Visual pollution

Via Kottke.org comes this link to an International Herald Tribune story about the ban on outdoor advertising in São Paulo. I don’t have much sympathy for this line of protest against this:

“This is a radical law that damages the rules of a market economy and respect for the rule of law,” said Marcel Solimeo, chief economist of the Commercial Association of São Paulo, which has 32,000 members. “We live in a consumer society and the essence of capitalism is the availability of information about products.”

Billboards aren’t about distributing information; they are about reshaping the limits on our thought, so that it includes the advertised product at the expense of what we might learn were we left to our own fact-finding ability.

It’s a bit embarrassing to admit, but I’m a bit sympathetic to this:

“I think this city is going to become a sadder, duller place,” said Dalton Silvano, who cast the sole dissenting vote and is in the advertising business. “Advertising is both an art form and, when you’re in your car or alone on foot, a form of entertainment that helps relieve solitude and boredom.”

My sympathy makes me wonder if my culture has brainwashed me, and whether that makes laws such as São Paulo’s that much more necessary, as much as the paternalism and free-speech implications of it bother me. Should public space remain blank to remain neutral, to remain a public good to the entire public? Or is the brokered colonization of that space adding value to all as well as creating an industry that keeps people employed and others consuming?

Sometimes, in the most feverish moments of my antiadvertising fervor I would dare to dream about such a ban but found it quite impossible to imagine it, in part because as a child growing up in a sleepy semi-rural part of Pennsylvania, I craved much more visual stimulation in the public sphere and was drawn to what seemed to me the de facto excitement of neon. This signified to me the hustle and bustle of commerce, which I had naturally come to think was the essence of “real” life. Nature? Yawn. Reality, as far as I was concerned (though it’s not like I was consciously conceiving a philosophicla position about it) was the process of exchange, and all the emotions that process inspired. Sometimes I want to blame American culture for instilling this impression in me, but I find I still can’t quite shake it. I still get awfully nervous when I find myself “stranded” in the countryside. (In Mediated Thomas De Zengotita has a good passage relating the unnerving quiescence of finding oneself free of media blare, how one can feel strangely orphaned.)

That feeling led me to live in Las Vegas for several years in an attempt to surfeit myself on neon, and on the abstract notion of “action,” both visual and propositional.
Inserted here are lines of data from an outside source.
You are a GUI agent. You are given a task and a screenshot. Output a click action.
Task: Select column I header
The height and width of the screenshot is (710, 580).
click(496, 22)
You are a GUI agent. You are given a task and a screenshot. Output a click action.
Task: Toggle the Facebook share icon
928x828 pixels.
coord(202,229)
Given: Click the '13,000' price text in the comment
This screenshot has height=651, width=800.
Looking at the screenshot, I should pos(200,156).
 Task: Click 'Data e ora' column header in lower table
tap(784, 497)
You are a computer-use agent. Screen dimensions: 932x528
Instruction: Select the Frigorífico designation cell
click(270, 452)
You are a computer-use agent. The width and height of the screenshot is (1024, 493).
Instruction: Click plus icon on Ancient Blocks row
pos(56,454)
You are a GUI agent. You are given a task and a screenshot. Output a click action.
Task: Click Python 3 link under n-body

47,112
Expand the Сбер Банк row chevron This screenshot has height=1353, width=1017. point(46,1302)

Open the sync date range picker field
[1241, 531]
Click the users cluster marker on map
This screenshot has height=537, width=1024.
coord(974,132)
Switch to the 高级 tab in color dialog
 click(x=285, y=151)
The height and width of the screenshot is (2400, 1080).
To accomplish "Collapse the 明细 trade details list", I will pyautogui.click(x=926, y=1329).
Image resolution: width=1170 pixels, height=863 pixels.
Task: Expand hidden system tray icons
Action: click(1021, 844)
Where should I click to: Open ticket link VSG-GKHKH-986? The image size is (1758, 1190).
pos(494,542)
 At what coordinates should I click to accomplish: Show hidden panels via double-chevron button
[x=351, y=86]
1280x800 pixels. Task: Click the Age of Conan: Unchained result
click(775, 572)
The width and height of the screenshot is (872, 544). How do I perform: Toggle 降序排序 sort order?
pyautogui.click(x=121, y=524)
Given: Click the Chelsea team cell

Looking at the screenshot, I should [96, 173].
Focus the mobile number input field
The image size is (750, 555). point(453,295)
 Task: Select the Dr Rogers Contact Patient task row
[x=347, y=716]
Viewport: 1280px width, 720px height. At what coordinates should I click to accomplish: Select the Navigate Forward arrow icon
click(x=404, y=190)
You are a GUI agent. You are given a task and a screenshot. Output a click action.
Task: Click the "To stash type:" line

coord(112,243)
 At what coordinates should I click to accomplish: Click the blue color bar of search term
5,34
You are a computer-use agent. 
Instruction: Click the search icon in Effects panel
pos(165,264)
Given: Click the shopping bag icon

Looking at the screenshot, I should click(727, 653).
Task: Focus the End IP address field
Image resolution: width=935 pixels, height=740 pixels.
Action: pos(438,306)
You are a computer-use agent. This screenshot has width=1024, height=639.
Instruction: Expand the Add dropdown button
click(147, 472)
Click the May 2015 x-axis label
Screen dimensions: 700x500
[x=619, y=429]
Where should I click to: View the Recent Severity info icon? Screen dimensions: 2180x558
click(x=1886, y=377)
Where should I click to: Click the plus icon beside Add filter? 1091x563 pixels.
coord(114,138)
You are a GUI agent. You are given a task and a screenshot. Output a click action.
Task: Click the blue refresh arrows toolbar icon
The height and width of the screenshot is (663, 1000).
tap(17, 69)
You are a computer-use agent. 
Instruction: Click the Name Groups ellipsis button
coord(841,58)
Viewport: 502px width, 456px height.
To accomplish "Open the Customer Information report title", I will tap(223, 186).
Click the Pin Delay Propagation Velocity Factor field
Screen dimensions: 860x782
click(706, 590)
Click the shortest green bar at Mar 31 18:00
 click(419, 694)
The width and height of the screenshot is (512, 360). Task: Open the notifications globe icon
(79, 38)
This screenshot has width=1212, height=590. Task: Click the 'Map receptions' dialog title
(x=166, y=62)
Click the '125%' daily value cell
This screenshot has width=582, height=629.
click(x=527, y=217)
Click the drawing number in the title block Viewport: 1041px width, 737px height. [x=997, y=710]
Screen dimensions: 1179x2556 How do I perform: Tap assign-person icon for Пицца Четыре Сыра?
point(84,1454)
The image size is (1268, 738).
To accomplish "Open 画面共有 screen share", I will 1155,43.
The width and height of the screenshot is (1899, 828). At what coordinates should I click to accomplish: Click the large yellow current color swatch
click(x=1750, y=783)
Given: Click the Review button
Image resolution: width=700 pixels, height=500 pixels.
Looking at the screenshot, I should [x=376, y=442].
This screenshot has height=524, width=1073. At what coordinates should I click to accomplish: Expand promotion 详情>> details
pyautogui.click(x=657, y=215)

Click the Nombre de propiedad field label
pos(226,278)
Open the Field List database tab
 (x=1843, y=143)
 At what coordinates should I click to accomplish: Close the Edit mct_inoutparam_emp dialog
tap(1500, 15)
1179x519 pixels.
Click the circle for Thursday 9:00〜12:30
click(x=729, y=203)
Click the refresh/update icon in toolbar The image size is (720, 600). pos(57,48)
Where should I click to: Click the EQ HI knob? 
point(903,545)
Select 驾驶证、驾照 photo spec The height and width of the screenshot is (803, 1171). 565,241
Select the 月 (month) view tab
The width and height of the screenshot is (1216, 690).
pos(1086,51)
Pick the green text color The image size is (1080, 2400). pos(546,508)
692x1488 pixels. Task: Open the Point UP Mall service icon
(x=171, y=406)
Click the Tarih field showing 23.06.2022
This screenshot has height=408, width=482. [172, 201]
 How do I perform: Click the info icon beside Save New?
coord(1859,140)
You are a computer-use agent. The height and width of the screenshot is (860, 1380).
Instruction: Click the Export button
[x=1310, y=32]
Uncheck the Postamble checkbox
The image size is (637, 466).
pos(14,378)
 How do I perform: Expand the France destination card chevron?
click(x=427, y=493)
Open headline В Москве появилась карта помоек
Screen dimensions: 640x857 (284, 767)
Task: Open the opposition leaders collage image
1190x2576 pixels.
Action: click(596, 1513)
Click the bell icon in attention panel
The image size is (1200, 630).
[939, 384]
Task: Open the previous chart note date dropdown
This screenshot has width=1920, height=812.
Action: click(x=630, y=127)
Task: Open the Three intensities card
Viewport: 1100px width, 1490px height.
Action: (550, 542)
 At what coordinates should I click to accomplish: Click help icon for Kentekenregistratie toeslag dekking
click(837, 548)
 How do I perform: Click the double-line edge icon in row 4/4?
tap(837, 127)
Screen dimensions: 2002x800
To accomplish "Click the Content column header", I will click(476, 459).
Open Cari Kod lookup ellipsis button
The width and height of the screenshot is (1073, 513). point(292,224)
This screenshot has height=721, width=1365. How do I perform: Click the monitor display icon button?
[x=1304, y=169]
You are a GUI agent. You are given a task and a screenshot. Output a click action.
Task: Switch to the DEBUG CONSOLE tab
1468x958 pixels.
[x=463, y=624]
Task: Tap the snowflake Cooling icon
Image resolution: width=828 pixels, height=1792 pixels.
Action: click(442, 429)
It almost worked. Las Vegas seemed like a blank slate invigorated by huckster energy that manifested as flashy come-ons and temptations, but that impression is part of what the town’s vested interests worked to create, the retrospective illusion that there was nothing until they came. But by the time I left there I had grown to have a newfound ardor for “emptiness,” for the grandeur of the high sierras, for Death Valley, for the miles of desert surrounding roads that seem endless, roads so featureless that drivers routinely end up in accidents out of boredom. Now, I feel both repulsed and attracted to visual noise and the way it can alter our consciousness and our priorities, the way it signals a falsely triumphant subjugation of nature by humankind. But I wonder whether to live in a place where billboards were taken down but their infrastructure remained would feel like living in an urban ruin, in a dead space where vitality had drained away. How long and how much commitment would it take to eventually dispel that feeling?